Luciana Martínez, conocida participante de la edición anterior de Gran Hermano, fue detenida junto a su representante Christian Wagner acusada de robar a un turista estadounidense en un hotel de Palermo. El hecho ocurrió tras conocer al norteamericano en el boliche Maquena en Fitz Roy entre Gorriti y Cabrera, donde consumieron alcohol y acordaron continuar en el hotel Smart de Fray Justo Santa María de Oro.
El turista denunció que, después de beber más en la habitación, se durmió y al despertar le faltaban su pasaporte, ropa, un reloj digital y otros efectos personales. Tanto Luciana como Wagner ingresaron al hotel con sus DNI, quedando registrados, y cámaras captaron su salida; él fue detenido primero y ella después en Billinghurst al 1100.

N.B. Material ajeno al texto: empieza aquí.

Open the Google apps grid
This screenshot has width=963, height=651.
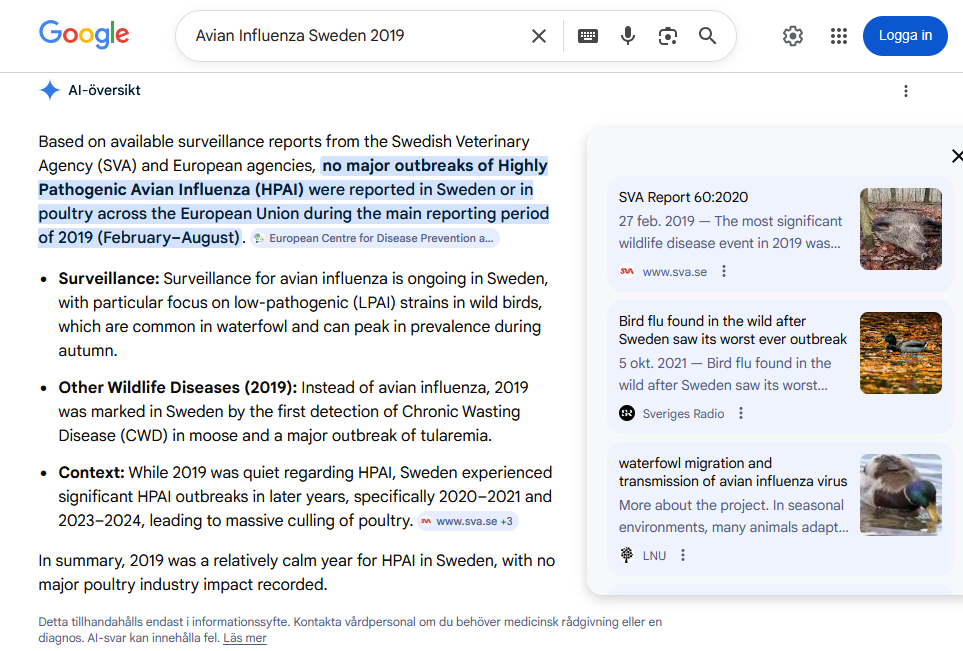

El periodista resaltó la rareza del caso porque usaron un hotel en lugar del domicilio de la víctima, como es habitual en viudas negras, y recordó advertencias de la embajada de Estados Unidos a turistas varones sobre estos riesgos. Un empleado del hotel identificó a Luciana por su fama de Gran Hermano.
En el reality, Luciana contó su historia de mujer trans de familia humilde en Santa Cruz, discriminación, transición y reconciliación con sus padres, incluyendo un emotivo encuentro con su madre en la casa. Salió a mitad de edición y ahora es activa en redes apoyando a otra participante trans expulsada por discriminación.
La investigación busca los objetos robados para determinar si quedan detenidos; el panel debatió cómo Gran Hermano elige participantes con pasados marginales para generar impacto.